▸ GIVEN INSTRUCTION A:
Transcribe the news excerpt about Frank Kaka Bagyenda below verbatim, from "Background and education" to "of Commerce degree.", inclusive.

▸ EXCERPT PROVIDED:
********************
Uganda Law Society also condemned Mugisha’s arrest, saying it was unconstitutional since he had been held incommunicado for more than mandatory 48 hours. The Kampala Metropolitan Police Deputy Police Spokesperson, Luke Owoyesigyire, said the disappearance of Mugisha had been reported at Katwe Police Station under SD/21/02/08/2019 and investigations had since commenced.
 WHO IS KAKA
According to Wikipedia, Colonel Frank Kaka Bagyenda, is a Ugandan retired military officer in the Uganda People’s Defence Forces (UPDF). Effective January 2017, he is the Director General of the Internal Security Organisation, the Uganda government’s counter intelligence agency, responsible for providing national security intelligence to U policy makers.
Background and education
He was born in the western Uganda district of Ibanda in February 1952. He attended local schools before he was admitted to Makerere University in 1974. In 1977, he graduated from Makerere with a Bachelor of Commerce degree.
Civilian career
Following his graduation from Makerere, Bagyenda took up employment in the Ministry of Public Service. Later, he was transferred to the Ministry of Agriculture. While there, he was posted to Masindi District, as an agricultural officer.
********************
▸ EXTRACTED INFORMATION:

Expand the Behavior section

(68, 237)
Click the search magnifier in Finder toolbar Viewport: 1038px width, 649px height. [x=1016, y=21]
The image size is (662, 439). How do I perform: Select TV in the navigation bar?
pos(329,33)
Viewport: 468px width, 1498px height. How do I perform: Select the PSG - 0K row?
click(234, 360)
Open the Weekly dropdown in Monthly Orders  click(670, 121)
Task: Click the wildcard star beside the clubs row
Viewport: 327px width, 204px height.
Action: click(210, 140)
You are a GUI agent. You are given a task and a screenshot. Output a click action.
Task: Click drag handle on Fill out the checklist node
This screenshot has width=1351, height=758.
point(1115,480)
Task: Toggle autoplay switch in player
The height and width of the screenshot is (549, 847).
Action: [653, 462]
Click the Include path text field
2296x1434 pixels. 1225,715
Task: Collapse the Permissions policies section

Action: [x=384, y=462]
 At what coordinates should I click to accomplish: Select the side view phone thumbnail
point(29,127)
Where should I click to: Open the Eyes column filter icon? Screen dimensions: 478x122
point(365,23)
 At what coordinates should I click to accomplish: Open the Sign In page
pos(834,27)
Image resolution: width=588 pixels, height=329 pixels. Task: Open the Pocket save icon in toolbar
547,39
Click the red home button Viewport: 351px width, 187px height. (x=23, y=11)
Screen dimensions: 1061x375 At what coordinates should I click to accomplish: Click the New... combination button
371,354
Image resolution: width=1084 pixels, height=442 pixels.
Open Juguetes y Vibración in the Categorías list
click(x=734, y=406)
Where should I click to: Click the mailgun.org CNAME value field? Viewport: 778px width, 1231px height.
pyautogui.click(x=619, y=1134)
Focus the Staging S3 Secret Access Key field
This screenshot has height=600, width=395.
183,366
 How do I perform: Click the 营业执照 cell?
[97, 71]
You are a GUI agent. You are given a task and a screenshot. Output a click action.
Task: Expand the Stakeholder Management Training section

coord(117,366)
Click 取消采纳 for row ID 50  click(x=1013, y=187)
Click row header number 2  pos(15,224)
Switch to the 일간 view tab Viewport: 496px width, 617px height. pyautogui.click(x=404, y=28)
********************
▸ GIVEN INSTRUCTION B:
How many lines of the listing above contain the string "dimensions", matching case exactly? Reply with the number alone.

▸ WRITTEN RESPONSE A:
Background and education
He was born in the western Uganda district of Ibanda in February 1952. He attended local schools before he was admitted to Makerere University in 1974. In 1977, he graduated from Makerere with a Bachelor of Commerce degree.

▸ WRITTEN RESPONSE B:
2